## PROBLEM DESCRIPTION:
In the listing below, find the line with "Click the Espacio de muestra de ITSM title" and the line with "Viewport: 1568px width, 687px height.". Repeat those two lines and all lines between them exactly.

## PROVIDED RECORDS:
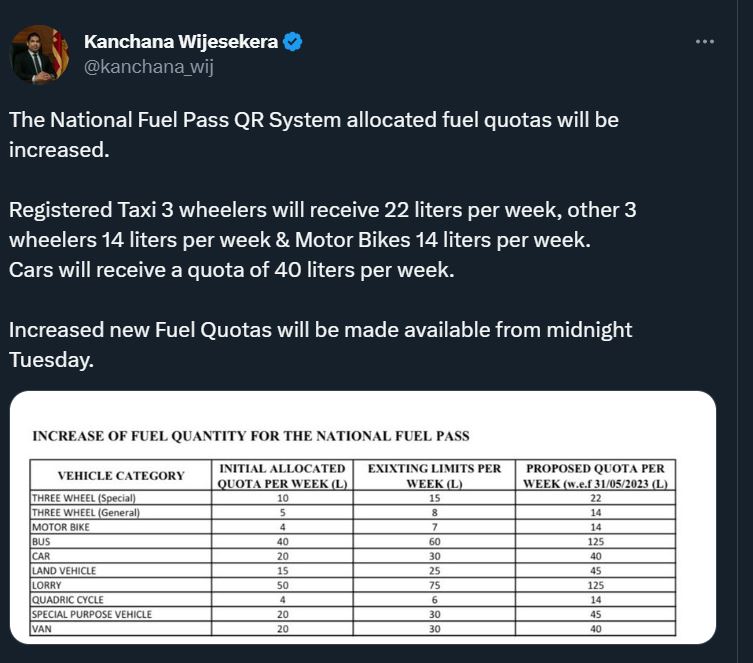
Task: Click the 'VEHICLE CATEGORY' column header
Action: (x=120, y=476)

---

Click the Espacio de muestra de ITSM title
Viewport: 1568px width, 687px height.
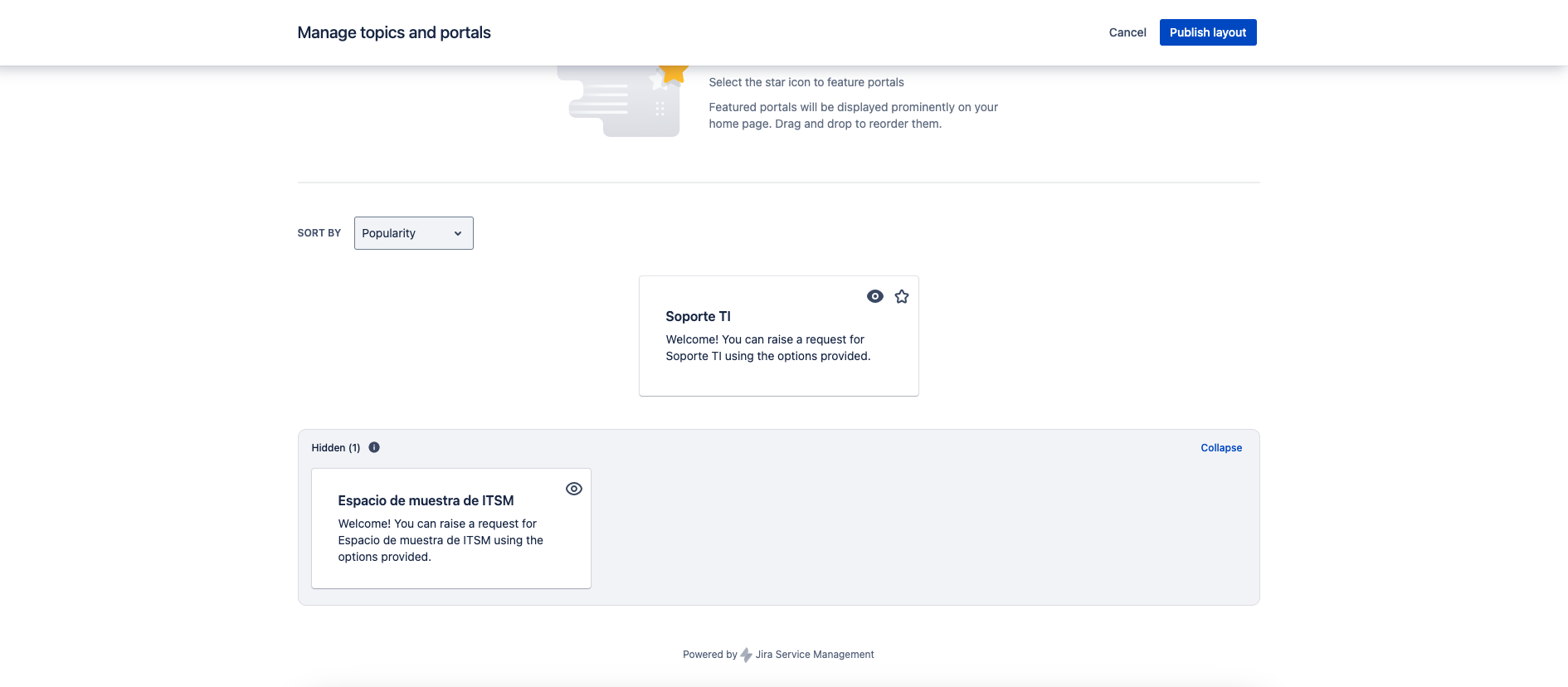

* * *

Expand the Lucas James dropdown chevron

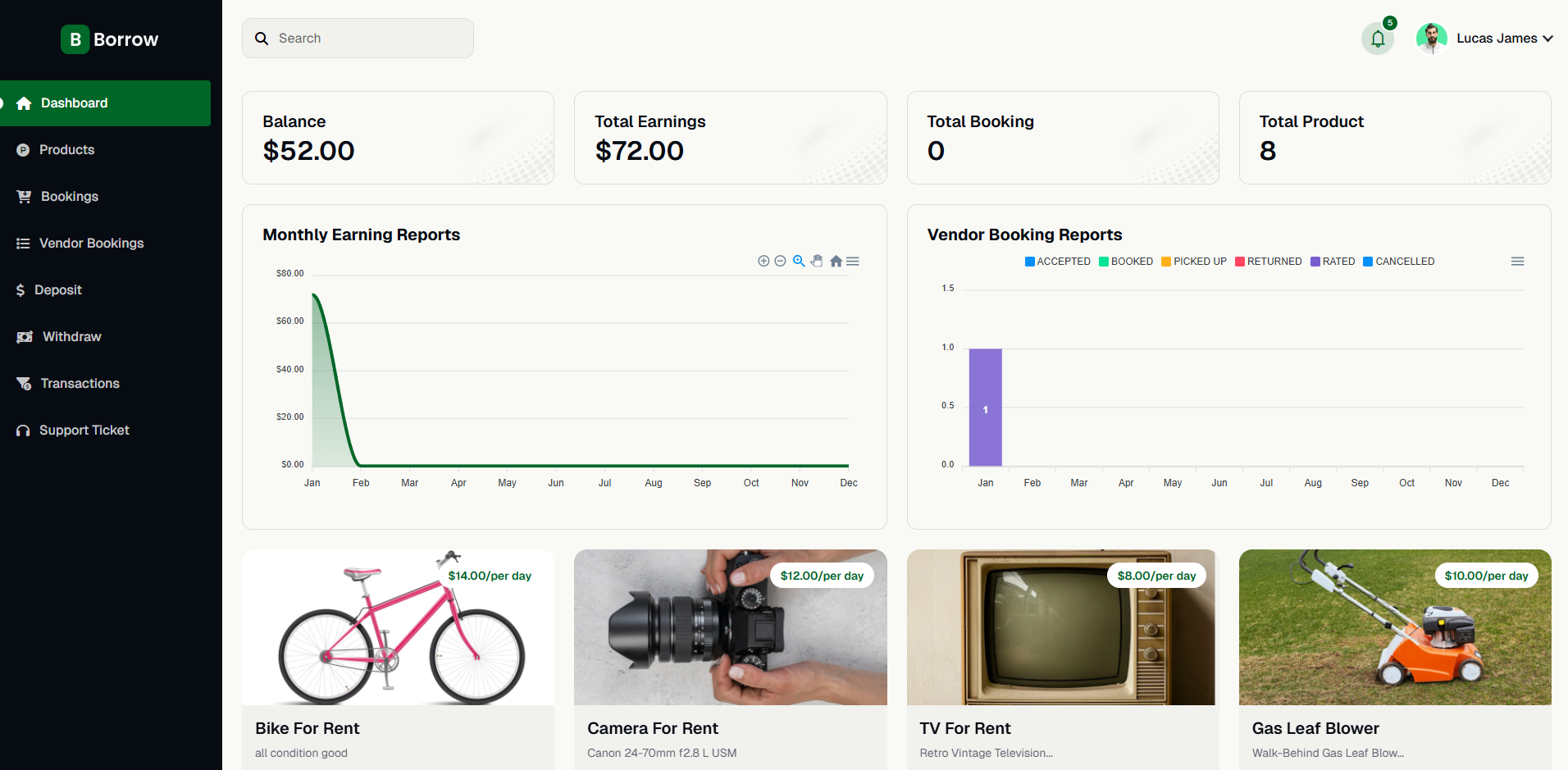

## WRITTEN RESPONSE:
Click the Espacio de muestra de ITSM title
Viewport: 1568px width, 687px height.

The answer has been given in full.